# [STATED PROBLEM]
Swap each "Viewport" for "Window" throughout the records below, leaving everything else unchanged, and write the records out again.

# [INFORMATION PROVIDED]

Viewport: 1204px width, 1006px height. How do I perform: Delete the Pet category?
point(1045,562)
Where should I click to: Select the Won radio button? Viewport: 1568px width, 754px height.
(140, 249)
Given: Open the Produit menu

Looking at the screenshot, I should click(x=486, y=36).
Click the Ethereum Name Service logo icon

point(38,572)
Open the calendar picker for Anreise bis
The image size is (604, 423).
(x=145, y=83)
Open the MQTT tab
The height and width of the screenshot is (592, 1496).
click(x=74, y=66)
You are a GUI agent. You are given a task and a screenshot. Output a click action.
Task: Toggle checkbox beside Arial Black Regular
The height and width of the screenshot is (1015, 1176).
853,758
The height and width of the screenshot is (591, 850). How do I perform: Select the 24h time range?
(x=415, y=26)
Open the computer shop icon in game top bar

# [EXPECTED ANSWER]
Window: 1204px width, 1006px height. How do I perform: Delete the Pet category?
point(1045,562)
Where should I click to: Select the Won radio button? Window: 1568px width, 754px height.
(140, 249)
Given: Open the Produit menu

Looking at the screenshot, I should click(x=486, y=36).
Click the Ethereum Name Service logo icon

point(38,572)
Open the calendar picker for Anreise bis
The image size is (604, 423).
(x=145, y=83)
Open the MQTT tab
The height and width of the screenshot is (592, 1496).
click(x=74, y=66)
You are a GUI agent. You are given a task and a screenshot. Output a click action.
Task: Toggle checkbox beside Arial Black Regular
The height and width of the screenshot is (1015, 1176).
853,758
The height and width of the screenshot is (591, 850). How do I perform: Select the 24h time range?
(x=415, y=26)
Open the computer shop icon in game top bar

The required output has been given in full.